> **Extract provided**:
------------------------

Furthermore, it is well-known that in the development of children, being confronted with a certain amount of unfriendly behaviors in their surroundings is essential for developing a child’s character. By experiencing the consequences of bad behavior in other humans, the child realizes that it may be better not to behave in a bad manner and subsequently develops virtues (see, for example, von Tetzchner, 2005, chaps. 16, 17, 20). In other words, the child unconsciously might think, “I do not want to behave in this or that way.” Of course, this only holds to a certain, very limited extent; a child should obviously not grow up with an excessive amount of unfriendliness or morally harmful behavior in his/her surroundings. This example suggests that it would be essential to make distinctions between stages of the moral development of humans interacting with an AI.

Thus, while it is correct in this case that interaction with Non-Friendly AI or Slave AI could result in, for example, children becoming less morally sensitive, this does not necessarily depend on the use of Slave AI or Non-Friendly AI. Possible habitual effects of interaction with AI cannot necessarily be averted by introducing Friendly AI instead of, for example, ‘neutral’ AI.

Similar issues occur concerning the second case (A2), in which Friendly AI is claimed not to actively undermine the development of virtue. Indeed, if, as in (1a) and (1b), the interacting humans are not in a significant process of developing their virtues or characters, then (A2) would obviously be true. However, then the alleged positive effects of Friendly AI are trivial. In the more interesting and presumably more relevant case (2) in which the interacting humans are in a process of development with respect to their virtues, such as a child or an adolescent, the situation is again not clear. Although it may matter that Friendly AI is friendly, in parallel to the first case, the mere fact and realization that the AI is a machine may lead to unexpected negative behavior. Consider the caretaking Friendly AI from the previous example. Again a child taken are of may learn and develop the habit to misbehave while interacting with the AI simply because the AI is a machine and independent of the fact whether the machine is a Friendly AI or not. To be sure, one could argue that this does not actively undermine the development of virtue. However, suppose it is correct that the mere fact and realization that the AI is a machine may lead to unexpected negative behavior. In that case, it is reasonable to think that the AI nevertheless is actively undermining by ‘being’ an AI, although not necessarily by its proposed friendliness.

------------------------

> **What to produce**: Pick up the passage on Friendly AI and moral development after its last sentence and keep it going. You won't need the lines that come after the passage on Friendly AI and moral development.

> **Part of a data file**:
------------------------

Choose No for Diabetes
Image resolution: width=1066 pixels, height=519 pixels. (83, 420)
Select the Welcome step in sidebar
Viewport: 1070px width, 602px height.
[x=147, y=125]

------------------------

> **Result of this exercise**:
Moreover, there is another case related to (A2) in which Friendly AI, although not actively, would undermine the development of virtue. Imagine the following situation. It is a good habit to open the door for an elderly or disabled person. This habit may eventually develop into a virtue. Nonetheless, in Swedish society, for example, the opportunity for this ethically virtuous behavior has almost disappeared. Older people, disabled people, or any person for that matter can easily open doors in public buildings by merely pressing a button. Here, I wish to emphasize that I have no objections to the general introduction of these types of aid or assistance. Still, since the opportunities for acting virtuously, in this case by opening the door for someone in need, are gone, I firmly believe that people who never have experienced the need to open doors for others in need possibly often do not even realize that there may be that kind of need.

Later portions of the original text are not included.